Collected data entries:

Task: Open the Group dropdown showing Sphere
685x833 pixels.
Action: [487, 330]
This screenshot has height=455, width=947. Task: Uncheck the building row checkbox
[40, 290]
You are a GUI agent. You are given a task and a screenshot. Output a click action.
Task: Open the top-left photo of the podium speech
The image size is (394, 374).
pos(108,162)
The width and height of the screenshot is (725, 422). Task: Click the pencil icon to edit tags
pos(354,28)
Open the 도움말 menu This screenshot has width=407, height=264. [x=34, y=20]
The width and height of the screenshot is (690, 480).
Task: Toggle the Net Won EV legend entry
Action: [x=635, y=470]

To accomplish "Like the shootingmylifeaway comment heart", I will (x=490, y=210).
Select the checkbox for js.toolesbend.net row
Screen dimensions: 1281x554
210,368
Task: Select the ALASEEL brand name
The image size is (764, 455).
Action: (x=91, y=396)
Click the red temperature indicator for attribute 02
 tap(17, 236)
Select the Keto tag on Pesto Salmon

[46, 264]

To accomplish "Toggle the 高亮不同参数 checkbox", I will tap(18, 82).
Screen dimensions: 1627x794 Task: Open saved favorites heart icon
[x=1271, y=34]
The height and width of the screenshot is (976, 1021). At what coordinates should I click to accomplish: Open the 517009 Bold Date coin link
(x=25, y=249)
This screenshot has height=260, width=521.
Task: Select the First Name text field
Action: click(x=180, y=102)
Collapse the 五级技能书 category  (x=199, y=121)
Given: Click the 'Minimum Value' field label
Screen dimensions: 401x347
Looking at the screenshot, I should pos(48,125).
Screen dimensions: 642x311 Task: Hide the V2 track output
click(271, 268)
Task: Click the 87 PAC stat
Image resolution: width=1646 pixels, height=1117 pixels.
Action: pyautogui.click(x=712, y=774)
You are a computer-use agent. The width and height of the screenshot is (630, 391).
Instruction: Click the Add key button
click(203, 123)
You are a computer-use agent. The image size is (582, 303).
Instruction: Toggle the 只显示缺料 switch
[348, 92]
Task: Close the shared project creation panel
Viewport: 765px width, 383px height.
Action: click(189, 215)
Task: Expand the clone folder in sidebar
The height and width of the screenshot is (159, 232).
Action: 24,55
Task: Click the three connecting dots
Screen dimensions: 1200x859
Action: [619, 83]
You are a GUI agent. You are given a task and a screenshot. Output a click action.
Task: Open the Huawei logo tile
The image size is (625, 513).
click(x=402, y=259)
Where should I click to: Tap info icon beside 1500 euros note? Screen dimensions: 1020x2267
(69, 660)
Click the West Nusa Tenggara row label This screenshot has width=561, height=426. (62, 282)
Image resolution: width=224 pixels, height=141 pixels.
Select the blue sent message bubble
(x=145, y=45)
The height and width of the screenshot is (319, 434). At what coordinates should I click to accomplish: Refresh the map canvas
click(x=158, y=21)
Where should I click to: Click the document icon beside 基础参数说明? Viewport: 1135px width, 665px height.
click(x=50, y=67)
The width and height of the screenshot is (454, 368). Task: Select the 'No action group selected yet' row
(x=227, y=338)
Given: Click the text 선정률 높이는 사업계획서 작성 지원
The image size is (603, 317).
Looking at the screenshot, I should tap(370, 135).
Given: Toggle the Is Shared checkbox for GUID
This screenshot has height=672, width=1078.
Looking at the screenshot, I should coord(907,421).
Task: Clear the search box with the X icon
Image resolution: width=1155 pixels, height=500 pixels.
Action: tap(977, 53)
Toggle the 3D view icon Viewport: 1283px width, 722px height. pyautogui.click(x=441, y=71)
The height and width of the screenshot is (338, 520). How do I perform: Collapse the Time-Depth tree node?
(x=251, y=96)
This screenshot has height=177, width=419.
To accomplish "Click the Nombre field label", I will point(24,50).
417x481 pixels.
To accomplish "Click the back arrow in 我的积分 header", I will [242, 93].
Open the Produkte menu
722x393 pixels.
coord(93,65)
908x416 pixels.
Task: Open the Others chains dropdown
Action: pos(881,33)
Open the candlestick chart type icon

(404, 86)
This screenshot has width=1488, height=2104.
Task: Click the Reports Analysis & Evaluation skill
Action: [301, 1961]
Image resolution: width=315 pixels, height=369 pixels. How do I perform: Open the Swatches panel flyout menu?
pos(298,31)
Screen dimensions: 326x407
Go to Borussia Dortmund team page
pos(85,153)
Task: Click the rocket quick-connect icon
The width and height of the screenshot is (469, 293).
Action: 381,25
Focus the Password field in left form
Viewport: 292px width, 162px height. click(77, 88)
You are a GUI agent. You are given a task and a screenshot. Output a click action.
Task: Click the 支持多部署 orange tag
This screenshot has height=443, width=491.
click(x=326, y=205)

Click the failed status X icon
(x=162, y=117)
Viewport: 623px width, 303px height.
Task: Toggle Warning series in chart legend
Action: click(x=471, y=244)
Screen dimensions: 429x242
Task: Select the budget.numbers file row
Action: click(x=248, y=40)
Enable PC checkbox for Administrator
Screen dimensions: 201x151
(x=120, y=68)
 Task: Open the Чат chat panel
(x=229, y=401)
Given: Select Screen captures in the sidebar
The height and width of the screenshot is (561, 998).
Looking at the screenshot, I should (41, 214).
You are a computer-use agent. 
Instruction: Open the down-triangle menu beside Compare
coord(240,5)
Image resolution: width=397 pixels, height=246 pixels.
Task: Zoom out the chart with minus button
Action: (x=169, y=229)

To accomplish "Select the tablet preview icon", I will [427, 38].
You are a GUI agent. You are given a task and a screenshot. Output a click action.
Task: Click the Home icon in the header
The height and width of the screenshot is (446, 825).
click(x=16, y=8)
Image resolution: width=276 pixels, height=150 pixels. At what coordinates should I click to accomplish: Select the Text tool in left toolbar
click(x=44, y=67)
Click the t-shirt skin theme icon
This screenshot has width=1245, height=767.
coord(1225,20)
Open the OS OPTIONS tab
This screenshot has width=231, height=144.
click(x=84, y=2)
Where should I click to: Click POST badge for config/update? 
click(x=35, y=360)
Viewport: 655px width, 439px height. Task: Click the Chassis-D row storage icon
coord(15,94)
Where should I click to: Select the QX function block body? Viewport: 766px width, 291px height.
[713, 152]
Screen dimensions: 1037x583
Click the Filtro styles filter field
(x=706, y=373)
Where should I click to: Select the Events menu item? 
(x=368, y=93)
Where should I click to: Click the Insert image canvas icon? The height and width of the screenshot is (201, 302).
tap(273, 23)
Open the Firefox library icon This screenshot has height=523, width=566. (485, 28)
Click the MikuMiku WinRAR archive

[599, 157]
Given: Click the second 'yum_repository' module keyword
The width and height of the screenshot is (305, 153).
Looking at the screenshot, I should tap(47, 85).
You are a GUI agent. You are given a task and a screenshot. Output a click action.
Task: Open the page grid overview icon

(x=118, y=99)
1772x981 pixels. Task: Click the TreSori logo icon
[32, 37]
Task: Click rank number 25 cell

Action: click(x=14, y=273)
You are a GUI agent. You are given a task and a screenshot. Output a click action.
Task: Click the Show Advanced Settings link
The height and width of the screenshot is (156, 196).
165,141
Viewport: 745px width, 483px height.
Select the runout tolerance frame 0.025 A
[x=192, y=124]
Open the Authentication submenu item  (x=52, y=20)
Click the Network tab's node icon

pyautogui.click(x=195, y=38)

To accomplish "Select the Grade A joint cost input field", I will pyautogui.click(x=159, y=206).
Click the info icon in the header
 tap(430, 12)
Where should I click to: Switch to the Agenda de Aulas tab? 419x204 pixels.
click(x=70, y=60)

▶ **Work request**:
Report all lines in the records that include the string "computer".

▶ **Completed task**:
You are a computer-use agent. The width and height of the screenshot is (630, 391).
You are a computer-use agent. The image size is (582, 303).
You are a computer-use agent. 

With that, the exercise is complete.